From 1936-1939, Spain was wracked by a brutal civil war, sparked by a coup against its elected Second Republic. In the course of the conflict the rebelling Nationalist forces of General Francisco Franco ultimately overpowered their deeply divided Republican opponents. The conservative Nationalists profited from the military aid of fascist Italy and Nazi Germany, while the Soviet Union gave a lesser degree of support to the leftist, more regional Republicans. The plight of the Republicans became a cause célèbre for the European and North American Left and for minority groups within those same societies fighting for equality. The conflict was highly mediatized and both camps and their supporters made extensive use of propaganda, resulting in the creation of huge amounts of literature and periodicals. The Nationalist victory, however, did not signal the end of publications memorializing, regretting, or continuing the war. A notable part of this particular print legacy—some 394 titles produced both during and after the Spanish Civil War—is held by Brandeis University’s Special Collections.

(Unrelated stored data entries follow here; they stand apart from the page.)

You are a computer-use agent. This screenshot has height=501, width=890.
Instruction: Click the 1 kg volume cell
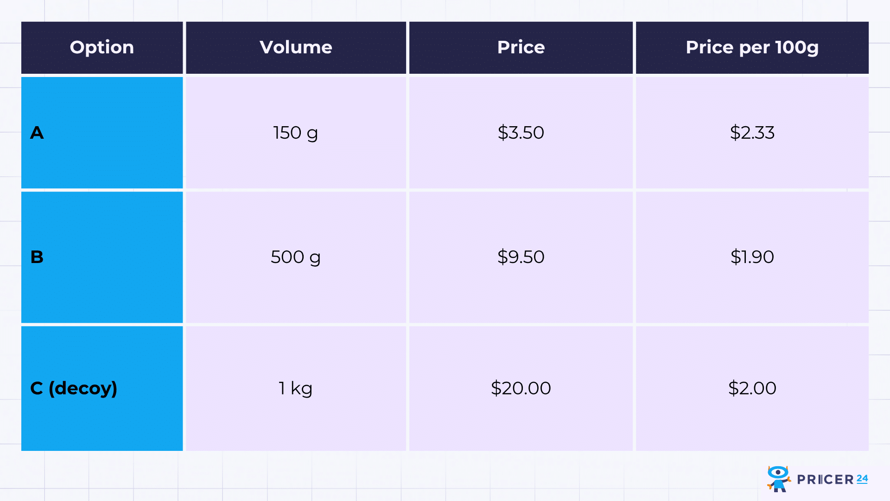296,388
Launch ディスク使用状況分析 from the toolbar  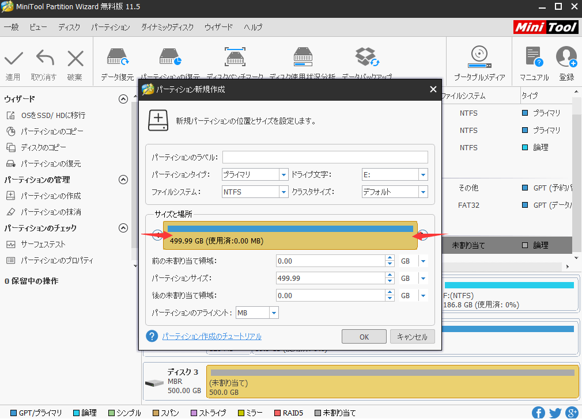(x=303, y=60)
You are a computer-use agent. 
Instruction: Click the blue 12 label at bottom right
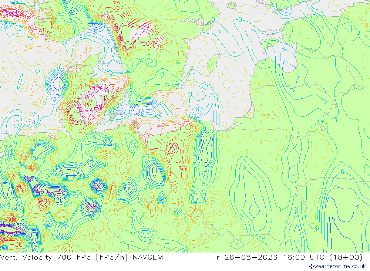pyautogui.click(x=356, y=208)
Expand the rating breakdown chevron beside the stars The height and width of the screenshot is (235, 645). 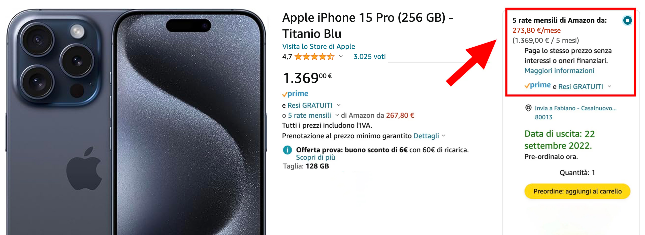pos(341,56)
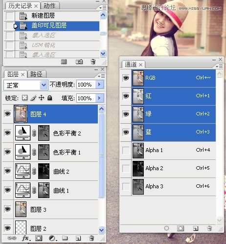Load channel as selection icon
The width and height of the screenshot is (226, 244).
pos(166,228)
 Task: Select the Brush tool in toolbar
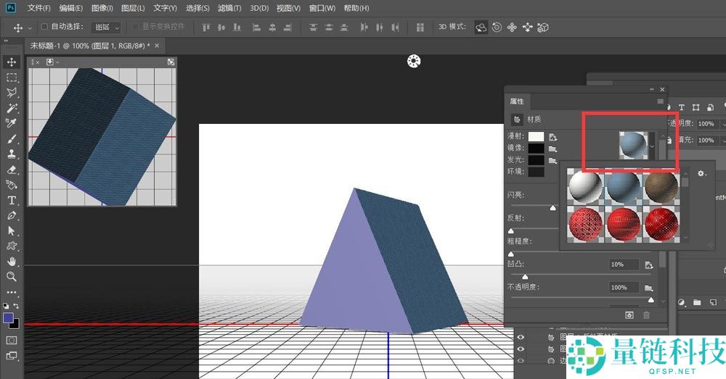[x=12, y=138]
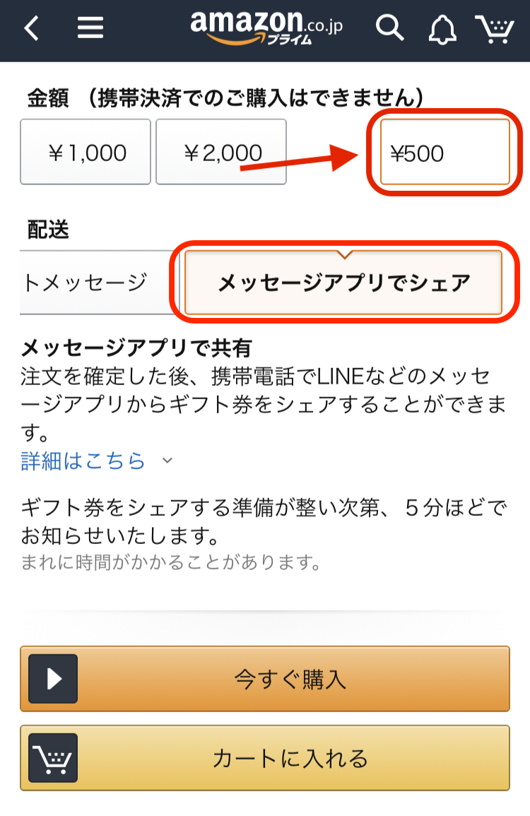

A large number of periodicals created during the Spanish Civil War were created by the fighting forces, many by particular units within those forces. These publications were intended to promote the image of those fighters and to help maintain unit morale and cohesion. The January 23, 1938 edition of Nuevo Ejercito (New Army), the newspaper of the 47th Division of the Republican army, contained a summary of the division’s recent combat activity; a Catalan-language page; and unit news, all interspersed with photographs of the division’s soldiers in winter action.
A similar approach is found in La Voz de la Sanidad, the newspaper of the international medical brigade attached to the 15th Division. Befitting the brigade’s multinational status, the paper was written in four languages: Spanish, French, English, and German. La Voz de la Sanidad’s content consisted of a mixture of the same items reproduced—side-by-side or on succeeding pages—in each of the four languages, alongside items, both informative and comic, unique to each language.
A third example of such a text is Die erste Schlacht (The First Battle), a 1938 account of the early days of the Edgar André Battalion – the first battalion of the International Brigades, named after a German Communist executed by the Nazi regime – by the German Communist writer, and International Brigades officer, Bodo Uhse. Uhse’s short book, written in German and published in the French city of Strasbourg, strove to commemorate those who had fallen in fighting on the side of the Republicans and encourage those Germans who, in opposition to fascism, might find cause with them.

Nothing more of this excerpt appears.